The Maharashtra government had earlier referred both the state and central housing regulatory acts to its legal department for a decision on which of these two should be followed in Maharashtra. The state government itself, though, is of the opinion that the Maharashtra Housing (Regulation and Development) Act, 2012 which is more pro-consumer and stringent on developers should be followed over the central act.


"We are confused after the Centre recently approved its own act, and hence we decided to seek legal opinion before finalising things. We have been asked by the Centre to repeal the state act so that the central act can be enforced. But if we check both the central and state acts point by point, the state act is more powerful and adds more teeth to the consumer's cause," said a senior government official requesting anonymity.


He added that the Maharashtra Housing Regulatory Act is ready for implementation at a moment's notice. "We had also prepared the guidelines. If there is clarity that the state act should be followed, we will intimate the central housing department about our decision," the official said.


Ravindra Waikar, Maharshtra's housing minister, said that there are many provisions in the central act that have nothing to do with the state's housing industry. "Mumbai is a dynamic city which has its own individual issues, and the central act does not include various issues that pertain to Mumbai and Maharashtra. Therefore, we are primarily of the opinion that our state act should be retained. Many developers take buyers on a ride, so we have to protect the interests of the buyers and consumers over that of the developers," Waikar said.

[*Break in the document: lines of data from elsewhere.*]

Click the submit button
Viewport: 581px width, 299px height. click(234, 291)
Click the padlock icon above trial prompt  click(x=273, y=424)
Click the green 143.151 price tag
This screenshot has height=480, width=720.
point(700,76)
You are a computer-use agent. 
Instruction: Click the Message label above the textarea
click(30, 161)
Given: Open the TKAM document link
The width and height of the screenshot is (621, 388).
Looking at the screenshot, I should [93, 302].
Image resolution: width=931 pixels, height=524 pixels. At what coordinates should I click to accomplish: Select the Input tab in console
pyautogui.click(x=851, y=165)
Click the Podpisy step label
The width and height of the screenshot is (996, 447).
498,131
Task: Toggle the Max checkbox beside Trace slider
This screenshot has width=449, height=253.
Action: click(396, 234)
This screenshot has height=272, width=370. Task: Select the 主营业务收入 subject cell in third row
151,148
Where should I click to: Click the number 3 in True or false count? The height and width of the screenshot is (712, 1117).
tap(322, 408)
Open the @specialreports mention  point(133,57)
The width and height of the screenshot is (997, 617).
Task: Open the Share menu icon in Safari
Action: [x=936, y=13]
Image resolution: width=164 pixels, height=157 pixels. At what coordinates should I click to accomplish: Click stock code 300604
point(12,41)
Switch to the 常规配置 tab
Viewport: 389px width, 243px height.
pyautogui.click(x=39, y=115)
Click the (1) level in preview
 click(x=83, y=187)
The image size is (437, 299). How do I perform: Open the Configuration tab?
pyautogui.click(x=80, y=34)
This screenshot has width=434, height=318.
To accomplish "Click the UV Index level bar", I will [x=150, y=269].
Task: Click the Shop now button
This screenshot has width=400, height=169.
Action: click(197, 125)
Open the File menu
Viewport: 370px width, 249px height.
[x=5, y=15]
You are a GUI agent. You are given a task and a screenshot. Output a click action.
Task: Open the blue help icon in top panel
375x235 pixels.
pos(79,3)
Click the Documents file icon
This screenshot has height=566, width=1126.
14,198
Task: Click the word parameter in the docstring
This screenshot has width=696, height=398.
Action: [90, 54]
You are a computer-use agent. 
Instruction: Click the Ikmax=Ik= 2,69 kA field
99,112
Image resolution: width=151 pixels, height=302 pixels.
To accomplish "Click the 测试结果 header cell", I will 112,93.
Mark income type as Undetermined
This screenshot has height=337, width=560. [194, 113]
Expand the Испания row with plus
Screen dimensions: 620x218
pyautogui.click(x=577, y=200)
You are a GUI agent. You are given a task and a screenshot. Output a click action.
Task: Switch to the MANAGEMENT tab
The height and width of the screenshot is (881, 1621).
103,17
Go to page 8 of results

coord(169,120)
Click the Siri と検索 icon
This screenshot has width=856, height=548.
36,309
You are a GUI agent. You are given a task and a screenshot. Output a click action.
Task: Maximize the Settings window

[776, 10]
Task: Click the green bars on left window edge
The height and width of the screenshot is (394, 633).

Amin Patel, a Congress MLA and member of the joint select committee that has prepared the state bill, said that in the central act, there is no provision of deemed conveyance, which involves transferring the title of a plot of land or building. This has been made in the state act. "Conveyance is the major issue in Mumbai. There are many cases of developers who have developed a building, but are yet to make the conveyance even after 30 years of the project's completion. Without the conveyance, the redevelopment of these buildings will not take place. Therefore, we had included the provision of deemed conveyance so that many residents could benefit and redevelop their dilapidated buildings," Patel said.


Patel further said that there are 45,000 housing societies in Maharashtra that are still awaiting ownership of the title from the developers. "If we repeal the state act, then the developers will take advantage and throw out the existing residents from these buildings to make way for redevelopment. The central government act seems to be soft towards developers," Patel added. He said that chief minister Devendra Fadnavis should write to the Centre asking for the state housing act to be implemented in Maharshtra.